===== RECORDS PROVIDED =====
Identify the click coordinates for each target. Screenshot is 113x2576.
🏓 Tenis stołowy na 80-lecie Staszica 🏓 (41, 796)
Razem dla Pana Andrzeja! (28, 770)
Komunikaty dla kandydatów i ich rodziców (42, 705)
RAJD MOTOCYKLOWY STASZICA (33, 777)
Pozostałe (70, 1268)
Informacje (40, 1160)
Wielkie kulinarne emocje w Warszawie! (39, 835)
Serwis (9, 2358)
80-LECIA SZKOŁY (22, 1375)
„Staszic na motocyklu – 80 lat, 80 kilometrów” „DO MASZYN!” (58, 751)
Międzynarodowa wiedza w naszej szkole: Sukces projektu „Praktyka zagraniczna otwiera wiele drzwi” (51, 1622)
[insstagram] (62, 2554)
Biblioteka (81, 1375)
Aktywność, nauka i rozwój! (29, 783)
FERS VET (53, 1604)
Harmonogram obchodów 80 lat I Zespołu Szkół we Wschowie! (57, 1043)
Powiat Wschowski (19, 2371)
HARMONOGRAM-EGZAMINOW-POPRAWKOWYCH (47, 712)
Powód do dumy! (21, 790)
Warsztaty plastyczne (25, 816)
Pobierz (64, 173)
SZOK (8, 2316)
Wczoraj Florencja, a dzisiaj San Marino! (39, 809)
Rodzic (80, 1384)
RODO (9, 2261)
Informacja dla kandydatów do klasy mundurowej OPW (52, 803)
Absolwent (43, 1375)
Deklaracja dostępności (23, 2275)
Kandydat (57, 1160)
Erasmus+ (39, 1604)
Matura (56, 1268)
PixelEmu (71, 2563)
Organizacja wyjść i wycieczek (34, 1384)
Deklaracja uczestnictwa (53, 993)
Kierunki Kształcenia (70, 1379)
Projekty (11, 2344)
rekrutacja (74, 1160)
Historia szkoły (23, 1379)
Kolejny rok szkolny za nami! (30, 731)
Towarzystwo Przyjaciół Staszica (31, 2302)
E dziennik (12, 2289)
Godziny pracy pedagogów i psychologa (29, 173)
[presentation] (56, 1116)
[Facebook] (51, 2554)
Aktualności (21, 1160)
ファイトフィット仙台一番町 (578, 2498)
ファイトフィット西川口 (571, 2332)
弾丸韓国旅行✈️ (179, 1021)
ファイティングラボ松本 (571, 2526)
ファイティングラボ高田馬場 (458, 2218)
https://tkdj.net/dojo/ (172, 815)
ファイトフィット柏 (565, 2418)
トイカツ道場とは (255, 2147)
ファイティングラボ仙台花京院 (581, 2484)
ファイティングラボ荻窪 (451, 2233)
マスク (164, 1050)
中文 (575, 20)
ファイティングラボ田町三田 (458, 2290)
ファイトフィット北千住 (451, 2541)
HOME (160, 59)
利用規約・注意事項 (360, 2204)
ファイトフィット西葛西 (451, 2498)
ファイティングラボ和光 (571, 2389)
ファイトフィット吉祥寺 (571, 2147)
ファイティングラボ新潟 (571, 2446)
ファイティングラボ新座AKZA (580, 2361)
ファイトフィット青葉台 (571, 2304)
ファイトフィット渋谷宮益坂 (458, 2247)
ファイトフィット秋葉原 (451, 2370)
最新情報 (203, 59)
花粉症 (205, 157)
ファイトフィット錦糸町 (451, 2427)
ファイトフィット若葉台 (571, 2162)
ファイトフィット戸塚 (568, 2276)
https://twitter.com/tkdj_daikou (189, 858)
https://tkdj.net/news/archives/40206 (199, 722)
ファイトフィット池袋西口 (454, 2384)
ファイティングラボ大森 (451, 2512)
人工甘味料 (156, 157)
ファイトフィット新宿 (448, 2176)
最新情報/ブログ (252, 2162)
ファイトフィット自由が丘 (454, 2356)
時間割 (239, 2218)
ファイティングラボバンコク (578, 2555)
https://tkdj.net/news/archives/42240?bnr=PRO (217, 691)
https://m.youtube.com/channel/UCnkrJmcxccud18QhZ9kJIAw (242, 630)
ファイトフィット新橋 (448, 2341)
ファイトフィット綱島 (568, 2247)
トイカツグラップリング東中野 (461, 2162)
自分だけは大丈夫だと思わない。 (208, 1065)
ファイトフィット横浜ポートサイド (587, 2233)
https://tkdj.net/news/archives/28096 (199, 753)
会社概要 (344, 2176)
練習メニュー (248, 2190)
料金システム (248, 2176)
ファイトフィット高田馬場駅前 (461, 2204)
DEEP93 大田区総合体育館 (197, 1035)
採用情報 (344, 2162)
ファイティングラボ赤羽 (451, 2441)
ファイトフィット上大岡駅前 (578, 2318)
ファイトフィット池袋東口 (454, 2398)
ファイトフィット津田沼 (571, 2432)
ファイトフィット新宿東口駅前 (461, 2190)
=====
Repeat the entire listing exactly.

Identify the click coordinates for each target. Screenshot is 113x2576.
🏓 Tenis stołowy na 80-lecie Staszica 🏓 (41, 796)
Razem dla Pana Andrzeja! (28, 770)
Komunikaty dla kandydatów i ich rodziców (42, 705)
RAJD MOTOCYKLOWY STASZICA (33, 777)
Pozostałe (70, 1268)
Informacje (40, 1160)
Wielkie kulinarne emocje w Warszawie! (39, 835)
Serwis (9, 2358)
80-LECIA SZKOŁY (22, 1375)
„Staszic na motocyklu – 80 lat, 80 kilometrów” „DO MASZYN!” (58, 751)
Międzynarodowa wiedza w naszej szkole: Sukces projektu „Praktyka zagraniczna otwiera wiele drzwi” (51, 1622)
[insstagram] (62, 2554)
Biblioteka (81, 1375)
Aktywność, nauka i rozwój! (29, 783)
FERS VET (53, 1604)
Harmonogram obchodów 80 lat I Zespołu Szkół we Wschowie! (57, 1043)
Powiat Wschowski (19, 2371)
HARMONOGRAM-EGZAMINOW-POPRAWKOWYCH (47, 712)
Powód do dumy! (21, 790)
Warsztaty plastyczne (25, 816)
Pobierz (64, 173)
SZOK (8, 2316)
Wczoraj Florencja, a dzisiaj San Marino! (39, 809)
Rodzic (80, 1384)
RODO (9, 2261)
Informacja dla kandydatów do klasy mundurowej OPW (52, 803)
Absolwent (43, 1375)
Deklaracja dostępności (23, 2275)
Kandydat (57, 1160)
Erasmus+ (39, 1604)
Matura (56, 1268)
PixelEmu (71, 2563)
Organizacja wyjść i wycieczek (34, 1384)
Deklaracja uczestnictwa (53, 993)
Kierunki Kształcenia (70, 1379)
Projekty (11, 2344)
rekrutacja (74, 1160)
Historia szkoły (23, 1379)
Kolejny rok szkolny za nami! (30, 731)
Towarzystwo Przyjaciół Staszica (31, 2302)
E dziennik (12, 2289)
Godziny pracy pedagogów i psychologa (29, 173)
[presentation] (56, 1116)
[Facebook] (51, 2554)
Aktualności (21, 1160)
ファイトフィット仙台一番町 (578, 2498)
ファイトフィット西川口 (571, 2332)
弾丸韓国旅行✈️ (179, 1021)
ファイティングラボ松本 (571, 2526)
ファイティングラボ高田馬場 (458, 2218)
https://tkdj.net/dojo/ (172, 815)
ファイトフィット柏 (565, 2418)
トイカツ道場とは (255, 2147)
ファイティングラボ仙台花京院 (581, 2484)
ファイティングラボ荻窪 (451, 2233)
マスク (164, 1050)
中文 (575, 20)
ファイティングラボ田町三田 (458, 2290)
ファイトフィット北千住 (451, 2541)
HOME (160, 59)
利用規約・注意事項 (360, 2204)
ファイトフィット西葛西 (451, 2498)
ファイティングラボ和光 (571, 2389)
ファイトフィット吉祥寺 (571, 2147)
ファイティングラボ新潟 (571, 2446)
ファイティングラボ新座AKZA (580, 2361)
ファイトフィット青葉台 (571, 2304)
ファイトフィット渋谷宮益坂 (458, 2247)
ファイトフィット秋葉原 (451, 2370)
最新情報 (203, 59)
花粉症 (205, 157)
ファイトフィット錦糸町 (451, 2427)
ファイトフィット若葉台 (571, 2162)
ファイトフィット戸塚 (568, 2276)
https://twitter.com/tkdj_daikou (189, 858)
https://tkdj.net/news/archives/40206 (199, 722)
ファイトフィット池袋西口 (454, 2384)
ファイティングラボ大森 (451, 2512)
人工甘味料 (156, 157)
ファイトフィット新宿 (448, 2176)
最新情報/ブログ (252, 2162)
ファイトフィット自由が丘 (454, 2356)
時間割 (239, 2218)
ファイティングラボバンコク (578, 2555)
https://tkdj.net/news/archives/42240?bnr=PRO (217, 691)
https://m.youtube.com/channel/UCnkrJmcxccud18QhZ9kJIAw (242, 630)
ファイトフィット新橋 (448, 2341)
ファイトフィット綱島 (568, 2247)
トイカツグラップリング東中野 (461, 2162)
自分だけは大丈夫だと思わない。 (208, 1065)
ファイトフィット横浜ポートサイド (587, 2233)
https://tkdj.net/news/archives/28096 (199, 753)
会社概要 (344, 2176)
練習メニュー (248, 2190)
料金システム (248, 2176)
ファイトフィット高田馬場駅前 (461, 2204)
DEEP93 大田区総合体育館 (197, 1035)
採用情報 (344, 2162)
ファイティングラボ赤羽 (451, 2441)
ファイトフィット上大岡駅前 (578, 2318)
ファイトフィット池袋東口 (454, 2398)
ファイトフィット津田沼 (571, 2432)
ファイトフィット新宿東口駅前 (461, 2190)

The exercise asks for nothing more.